Her dog had proved a bind, though. Little bastard had wanted to go out, hadn’t he, breaking the spell he’d cast over the woman, making her anxious that he’d mess in David’s flat.
“Let me do the honors,” he’d said. “I can take him down to the patch of grass out the front and he can do his business there.”
She’d agreed, but the dog hadn’t managed to do his business. Not on the grass anyway. In the lift on the way down, the Yorkshire Terrier had nipped David’s hand while in his arms and, well, that had annoyed him. He’d broken the animal’s neck—satisfying snap, that—and the damn thing had emptied his bowels all over David’s leather jacket before going limp.
He’d returned to his flat, dog still in his arms, and put it beside the front door. He’d quickly gone into the bathroom to put his jacket in the tub, wash himself up a bit before returning to the hallway. The woman had gotten up to investigate while he’d been busy and stood in the living room doorway, staring down at her dead mutt, her mouth a perfect O.
He’d had to shut her up before she’d screamed.
* * * *
Diary Entry #307
Quote for the day: I am the man! Yes! The fucking man!
Breaking her neck wasn’t much different from doing the same to her Yorkshire Terrier. Okay, the subject was bigger, and it took more strength, but I heard that satisfying cRaCk again and it suited me just fine. There’s something about breaking bones that makes me go all weird, like my own bones don’t exist, like
don’t exist as a body, and I’m there but not. Can’t explain it so
Who’s likely to read this and give a shit anyway?

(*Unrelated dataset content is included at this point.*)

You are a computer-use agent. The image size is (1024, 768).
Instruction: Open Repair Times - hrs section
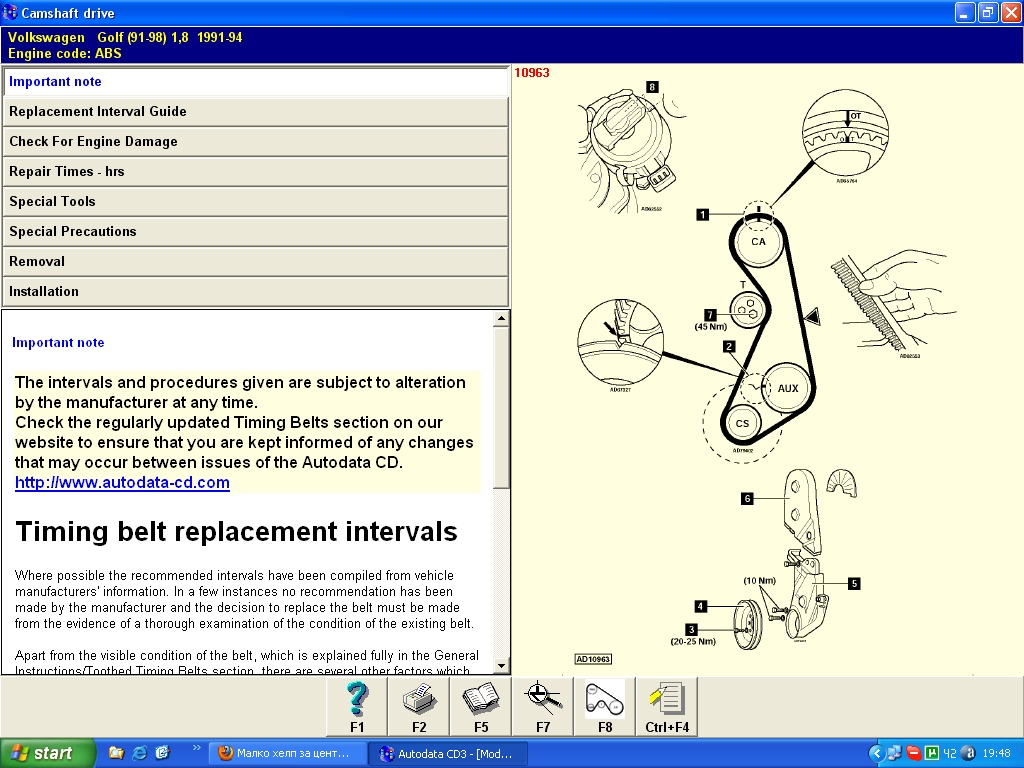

I heard that voice again this morning. The one that tells me to get the GiRLs. ‘
Get the girls, get the girls, go out there and get the girls.’
It’s as though that voice was made just for me. And maybe it was. Maybe whoever it belongs to knows everything about me. Knows I’d follow his instructions. The first time I heard it— Shit myself, didn’t I, absolutely crapped my pants, but the more it spoke the more I got used to it.